Chaque matin mille cadavres nouveaux viennent me réveiller. J’en ai l’oreille en sang et je ne sais même plus si je dois me réjouir des naissances nouvelles. Les fleurs dans leur graine se retiennent d’éclore et les poissons volants retournent au fond de l’eau. Les femmes dans leur gaine se retiennent le cœur et les hommes font la queue pour un billet de loterie. On se bat contre l’ennui, pour un rien, pour un Dieu, pour une lune carrée ou un soleil en plus. On a beau dire, l’argent qu’on donne aux pauvres finit toujours dans la poche d’un riche.

Chaque matin j’ai le pied gauche qui rit et l’autre qui déprime, un doigt dans le cul, un autre qui divague. Je voudrais bien danser mais les pas sont trop lourds. Je trouve l’horizon couché devant ma porte comme un chien qui a faim. Le vent laisse des rides sur le miroir du fleuve. Quelqu’un durant la nuit a caché mes poèmes et craché sur l’espoir. Ma mémoire est pesante. Elle porte le silence qu’on impose aux enfants.

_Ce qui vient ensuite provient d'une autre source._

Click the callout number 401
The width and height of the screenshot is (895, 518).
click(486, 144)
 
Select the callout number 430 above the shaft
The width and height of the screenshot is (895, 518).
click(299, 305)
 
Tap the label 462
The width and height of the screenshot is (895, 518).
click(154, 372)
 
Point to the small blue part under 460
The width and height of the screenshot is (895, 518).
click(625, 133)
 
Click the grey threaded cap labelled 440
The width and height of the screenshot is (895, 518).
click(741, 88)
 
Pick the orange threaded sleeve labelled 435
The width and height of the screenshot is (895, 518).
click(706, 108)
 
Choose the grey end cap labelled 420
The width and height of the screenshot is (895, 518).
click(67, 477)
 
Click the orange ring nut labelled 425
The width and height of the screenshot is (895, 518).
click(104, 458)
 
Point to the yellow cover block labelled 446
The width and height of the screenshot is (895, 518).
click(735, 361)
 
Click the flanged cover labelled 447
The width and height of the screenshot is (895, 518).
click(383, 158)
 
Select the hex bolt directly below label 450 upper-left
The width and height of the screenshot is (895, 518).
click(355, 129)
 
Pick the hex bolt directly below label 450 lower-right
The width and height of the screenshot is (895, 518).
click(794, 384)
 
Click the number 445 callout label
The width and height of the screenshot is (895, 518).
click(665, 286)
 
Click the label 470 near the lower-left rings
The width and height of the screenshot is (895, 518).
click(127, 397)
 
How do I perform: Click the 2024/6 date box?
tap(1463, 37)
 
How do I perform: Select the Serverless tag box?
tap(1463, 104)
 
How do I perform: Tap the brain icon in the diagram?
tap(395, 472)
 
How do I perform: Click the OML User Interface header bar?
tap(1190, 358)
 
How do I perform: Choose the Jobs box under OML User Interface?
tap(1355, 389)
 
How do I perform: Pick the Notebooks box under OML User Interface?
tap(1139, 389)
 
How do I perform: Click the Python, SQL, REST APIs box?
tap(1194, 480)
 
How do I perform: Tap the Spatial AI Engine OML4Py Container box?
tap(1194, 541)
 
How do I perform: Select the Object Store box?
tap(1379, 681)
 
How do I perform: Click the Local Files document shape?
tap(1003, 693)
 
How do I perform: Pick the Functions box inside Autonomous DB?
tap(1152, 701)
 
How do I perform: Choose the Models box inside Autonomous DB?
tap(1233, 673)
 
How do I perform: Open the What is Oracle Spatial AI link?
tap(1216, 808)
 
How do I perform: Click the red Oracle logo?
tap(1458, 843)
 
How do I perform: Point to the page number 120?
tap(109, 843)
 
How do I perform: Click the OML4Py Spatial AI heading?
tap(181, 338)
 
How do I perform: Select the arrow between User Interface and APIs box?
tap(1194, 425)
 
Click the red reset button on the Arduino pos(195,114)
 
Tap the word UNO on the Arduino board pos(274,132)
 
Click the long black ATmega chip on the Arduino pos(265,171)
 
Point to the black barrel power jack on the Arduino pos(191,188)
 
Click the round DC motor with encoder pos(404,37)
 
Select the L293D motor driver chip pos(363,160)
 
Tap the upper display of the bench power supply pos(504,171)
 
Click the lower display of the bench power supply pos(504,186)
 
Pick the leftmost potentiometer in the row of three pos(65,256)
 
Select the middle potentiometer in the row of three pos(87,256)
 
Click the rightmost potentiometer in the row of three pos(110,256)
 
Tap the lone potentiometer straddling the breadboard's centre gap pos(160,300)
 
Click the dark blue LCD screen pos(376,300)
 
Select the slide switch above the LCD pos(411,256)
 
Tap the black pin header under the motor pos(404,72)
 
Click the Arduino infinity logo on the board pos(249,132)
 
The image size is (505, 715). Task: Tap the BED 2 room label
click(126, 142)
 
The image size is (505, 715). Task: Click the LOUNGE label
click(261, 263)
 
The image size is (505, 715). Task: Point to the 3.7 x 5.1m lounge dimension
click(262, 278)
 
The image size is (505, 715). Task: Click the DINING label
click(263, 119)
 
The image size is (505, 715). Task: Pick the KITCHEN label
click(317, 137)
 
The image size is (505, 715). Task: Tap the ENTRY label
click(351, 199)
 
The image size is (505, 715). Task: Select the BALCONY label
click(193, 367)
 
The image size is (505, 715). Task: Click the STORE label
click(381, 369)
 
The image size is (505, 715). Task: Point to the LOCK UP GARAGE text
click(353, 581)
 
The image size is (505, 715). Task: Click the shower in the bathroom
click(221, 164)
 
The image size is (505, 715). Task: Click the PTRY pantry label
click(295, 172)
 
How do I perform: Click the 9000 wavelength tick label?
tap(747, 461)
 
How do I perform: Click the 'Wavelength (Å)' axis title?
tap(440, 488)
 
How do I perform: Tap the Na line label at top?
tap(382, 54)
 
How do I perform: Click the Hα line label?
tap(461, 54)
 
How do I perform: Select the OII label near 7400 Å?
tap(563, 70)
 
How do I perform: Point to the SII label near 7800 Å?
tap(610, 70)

Chaque matin j’ai beau mettre un poème qui sent la fleur et la caresse sous la table bancale, le pain rouspète encore. J’étais une cigale, la rose d’un poème, je vais finir en prose comme un notaire tout gris rajustant sa cravate. On me lira malade dans les salles d’attente à l’heure des ménopauses.

Chaque matin des camions me réveillent. Il y a près de chez moi une carrière à malheur. On y concasse le temps en gravier d'amertume. Des Sisyphe hagards y grugent la montagne. On en fera des routes pour les automortelles, des châteaux en Espagne, des futurs taudis, des prisons et des parkings de vieux. On fait des trous dans le paysage comme on creuse une tombe.

Chaque matin je m'efforce d'écrire. Je me biffe et m'efface, me rebiffe et m’épanche. Je me rature un peu pour laisser place au vent, au doute, à la musique, aux choses. Je ne sais pas où commencent les phrases. Je prends les mots au vol avant qu'on me les vole. Les dimanches de plomb, je les rature en braille. Les samedis trop légers, je les écris au plomb. Je remercie le bruit d'apporter sa virgule, le temps ses parenthèses et le facteur ses lettres. La soif met un point où je voulais un vers. Les lundis sont trop lents, les vendredis trop longs. C'est le huitième jour que je trouve mes mots encore tout étonnés de n'être que des sons qui ne résonnent pas sans la cloche du cœur.